To put it more simply, if you go looking for reasons to fight, you will find them. If you react to those reasons in an apocalyptic manner, you will have a very unhappy life.

Also, when you ex[ect the worst of your partner, they tend to live up to that expectation. Say you are trying to save for a vacation, and you are going out for the day. One of you sees some store that contains things you like, and the other thinks "oh crud, there goes our vacation fund" and vocalizes this opinion. You feel hurt because your partner assumes the worst, and now you feel justified in going right ahead and blowing through that money.

She also said:

---You teach your man how to treat you---

On this we can absolutely agree. Do you want your man to learn that you will explode over every little thing? As a man, I can assure you one of two things will happen.

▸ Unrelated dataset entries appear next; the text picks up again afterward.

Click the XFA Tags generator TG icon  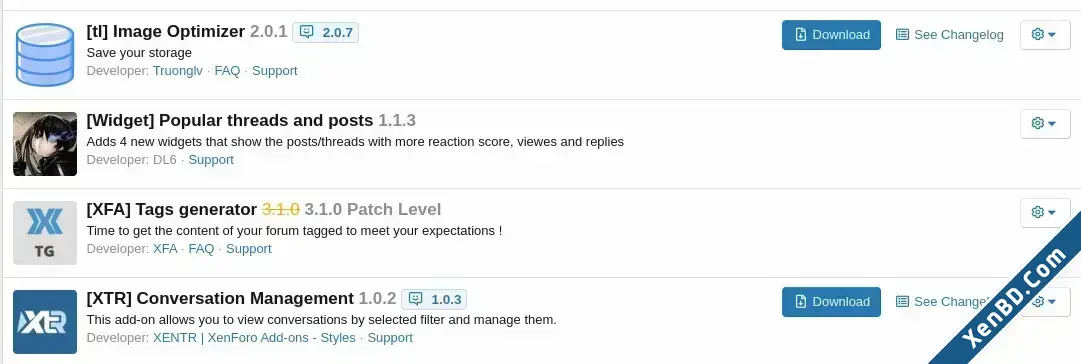coord(45,233)
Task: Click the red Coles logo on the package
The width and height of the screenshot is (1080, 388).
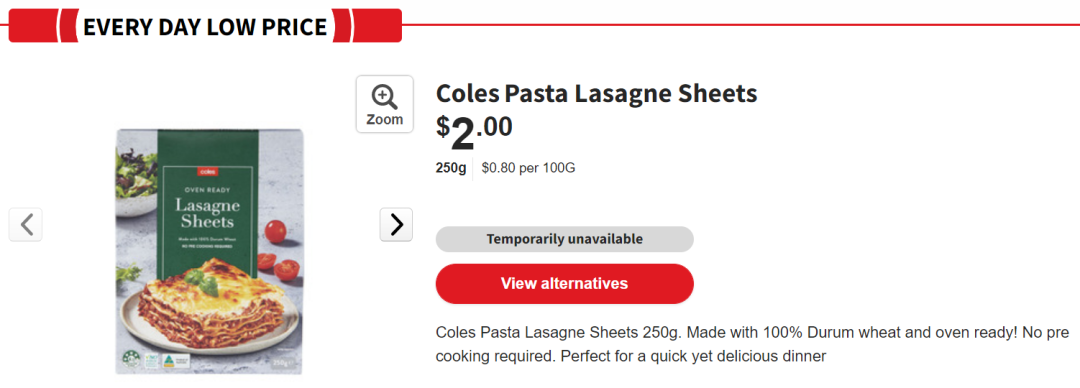Action: point(207,171)
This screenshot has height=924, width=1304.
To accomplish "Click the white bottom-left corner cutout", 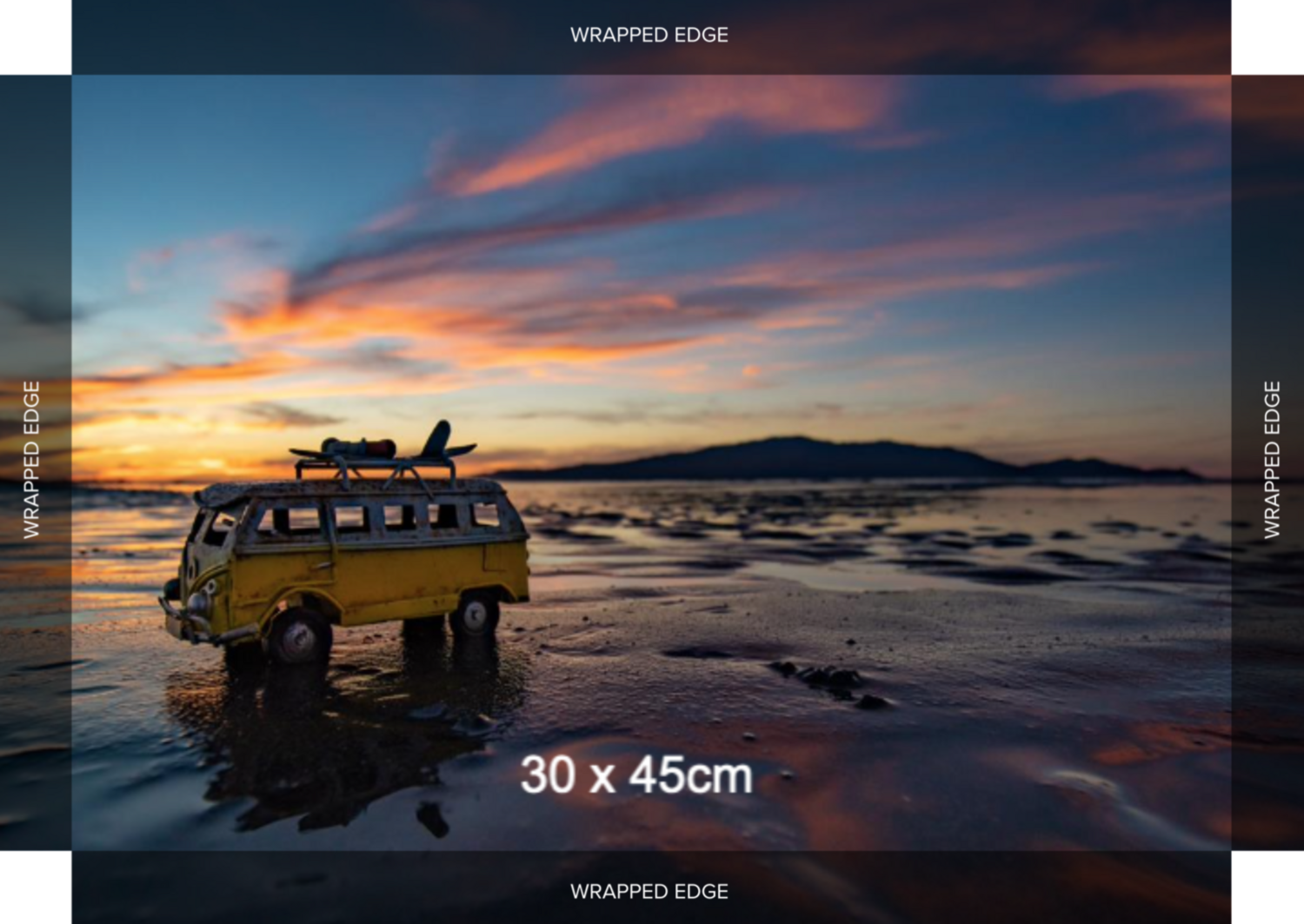I will (x=35, y=887).
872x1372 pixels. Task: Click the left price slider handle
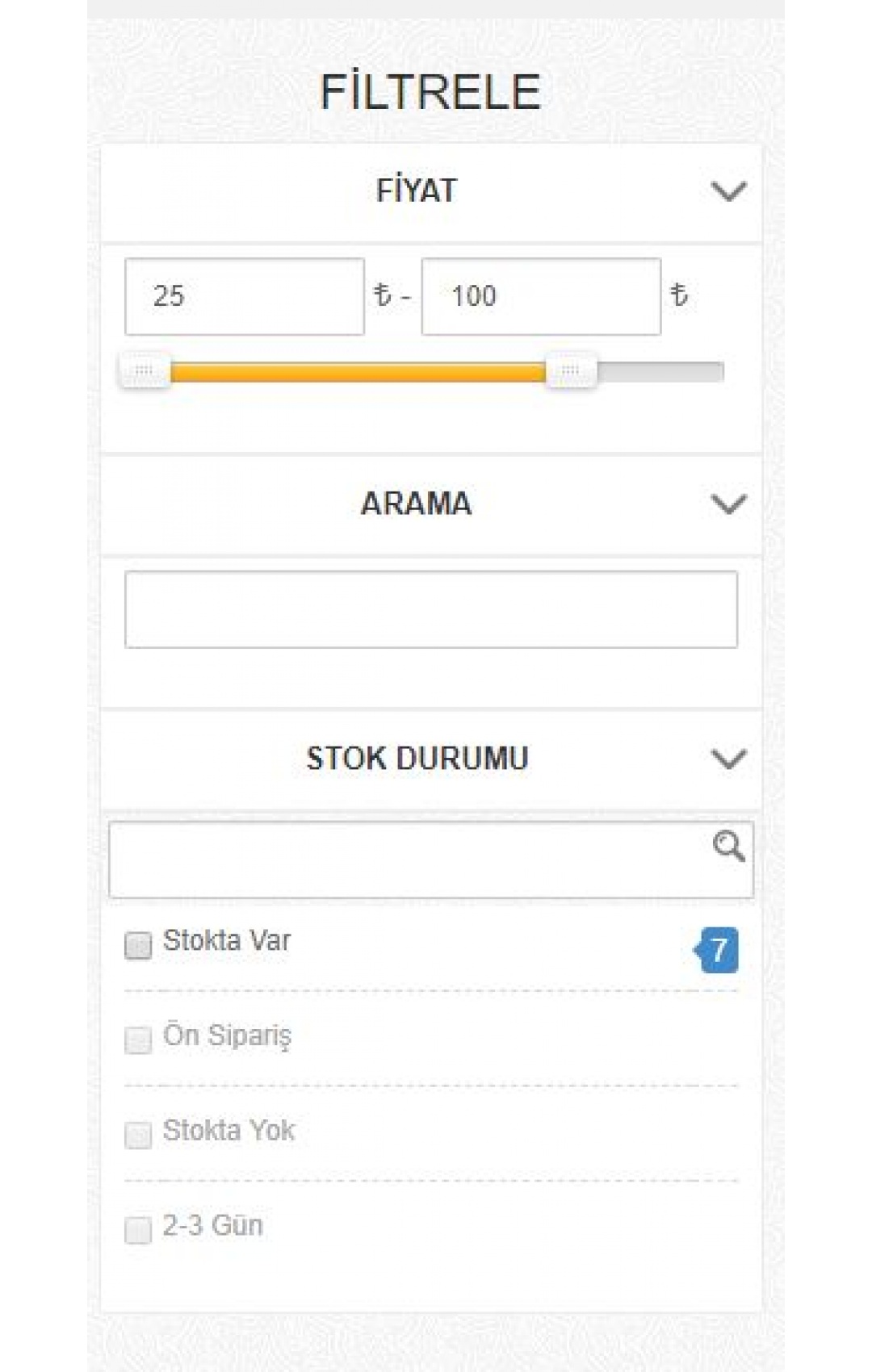click(x=145, y=371)
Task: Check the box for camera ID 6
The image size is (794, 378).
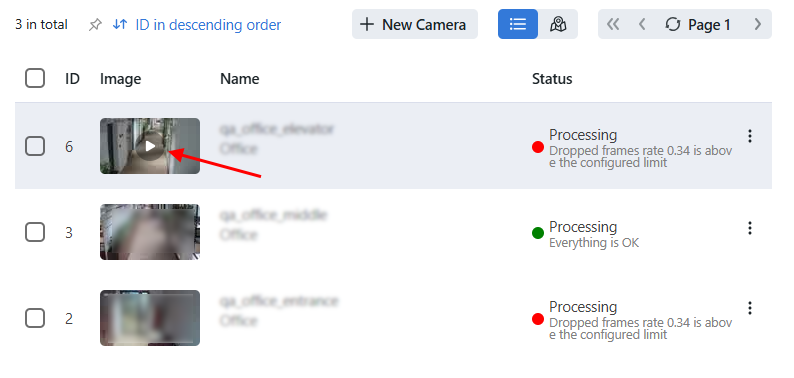Action: point(35,146)
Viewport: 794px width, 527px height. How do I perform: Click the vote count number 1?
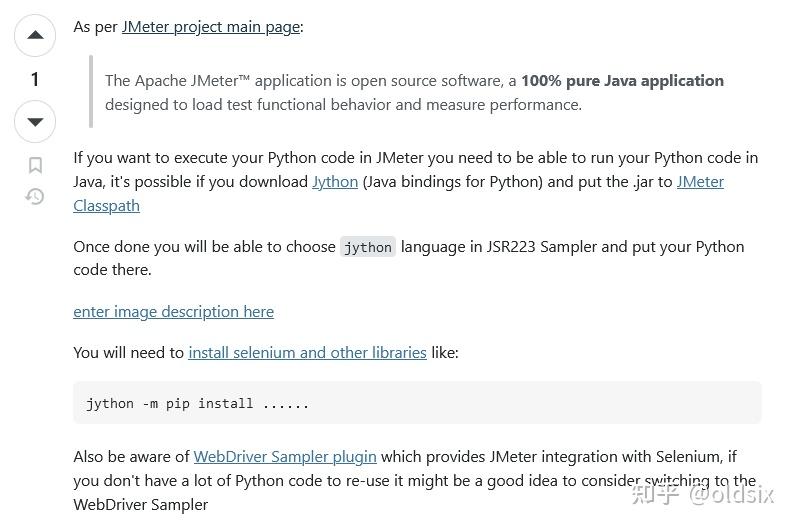[35, 79]
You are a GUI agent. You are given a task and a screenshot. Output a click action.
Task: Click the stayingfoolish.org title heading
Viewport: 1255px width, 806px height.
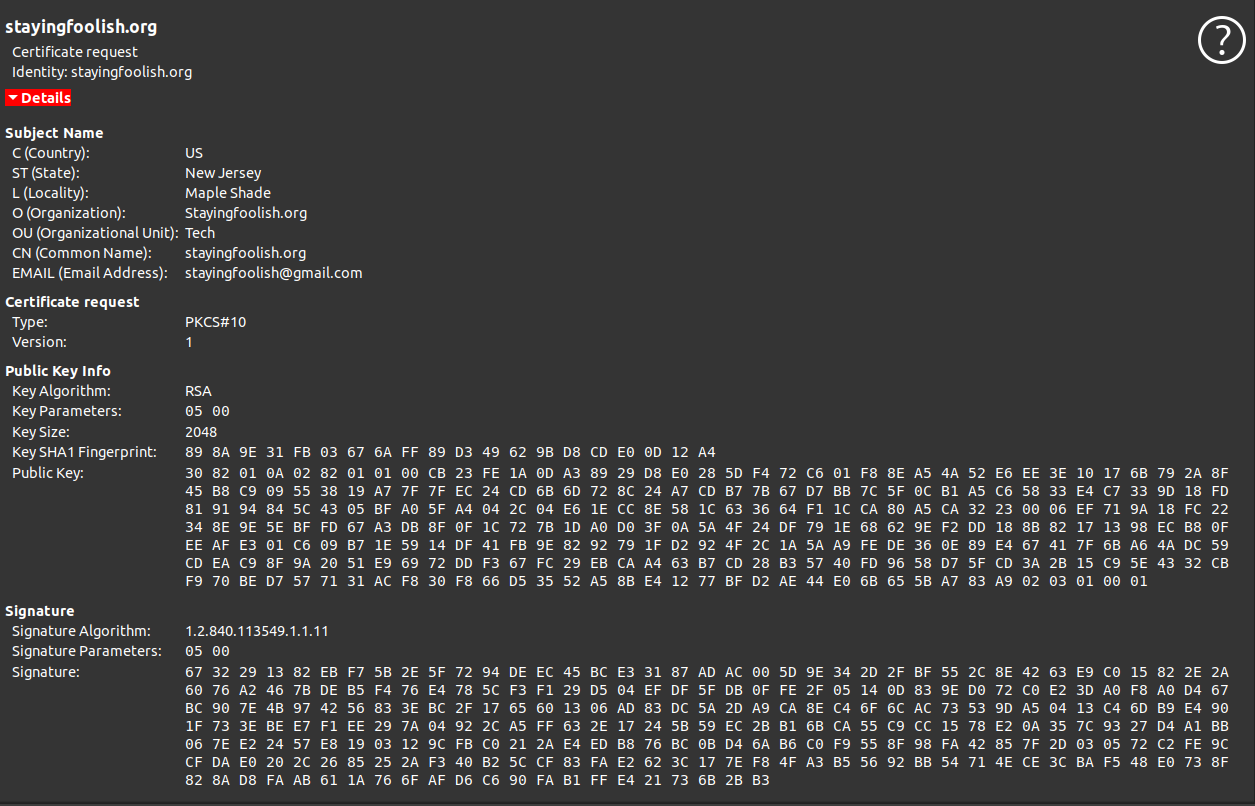tap(81, 27)
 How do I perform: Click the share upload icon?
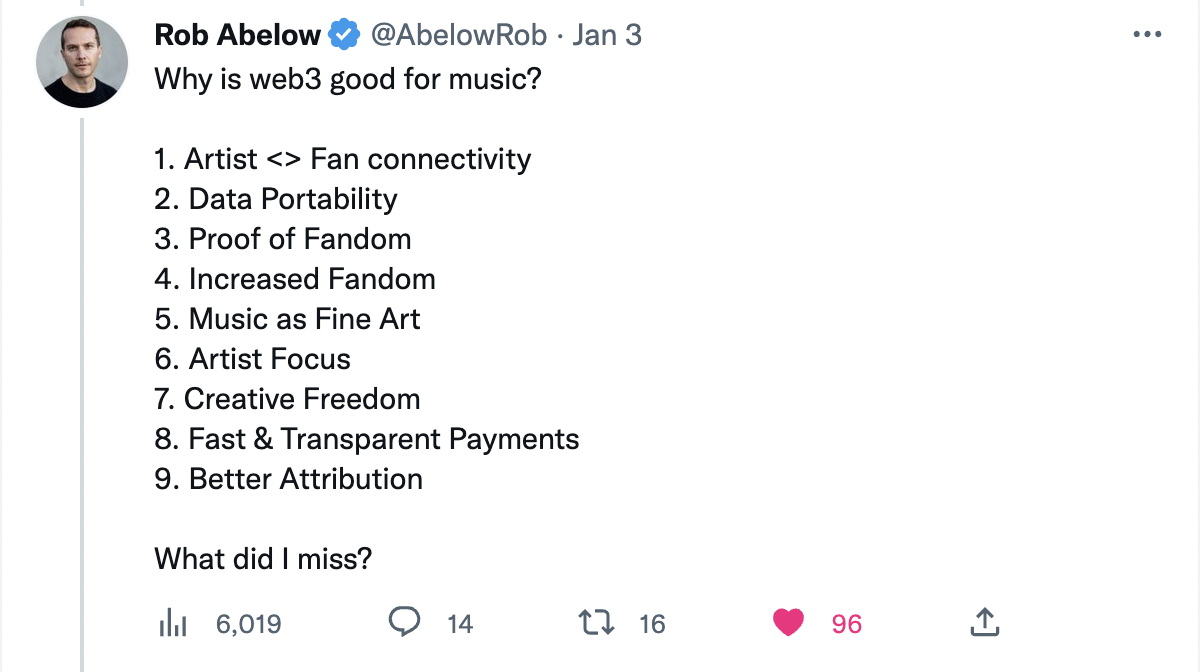coord(985,623)
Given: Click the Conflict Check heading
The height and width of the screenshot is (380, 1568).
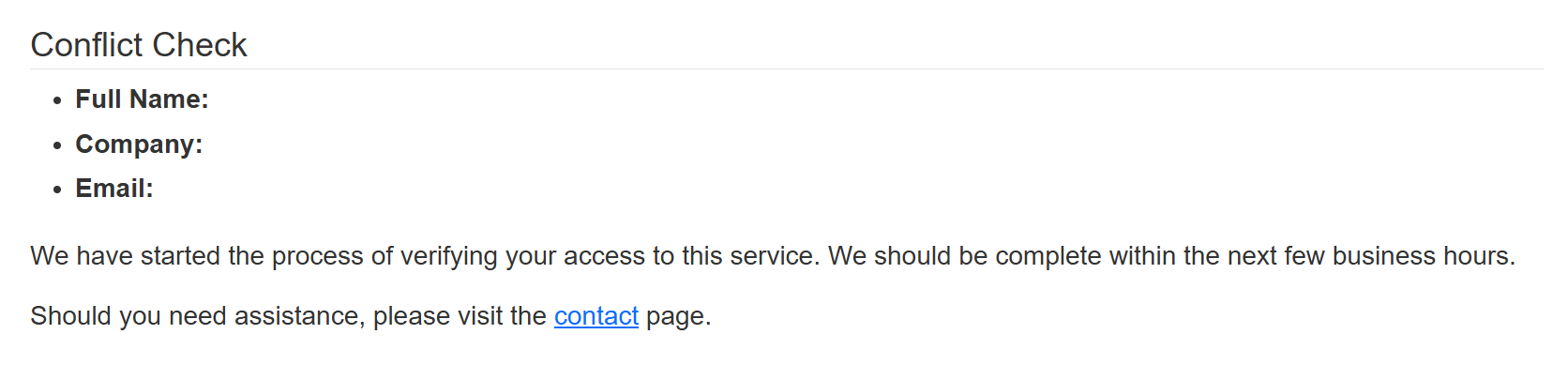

1) He will just stop telling you things. Lying/hiding stuff in this case is worth the risk since you will be mad no matter what, so he might as well take a chance on avoiding one fight by keeping it from you.

2) You will have an enormous power struggle, and lay waste to everything you hold dear, unless one of you backs down (which means the "winner" has just won a lifetime of resent) or you end up separating.

Unless you call off the fight and reconcile, one of those two things will happen.

Another funny thing about these "red flags". EVERYONE will display a few in their lifetimes, no exceptions. While certain combinations, repeated, spell trouble, an isolated flag here or there does not mean in 5 years your man will be a cheating lying gambling alcoholic.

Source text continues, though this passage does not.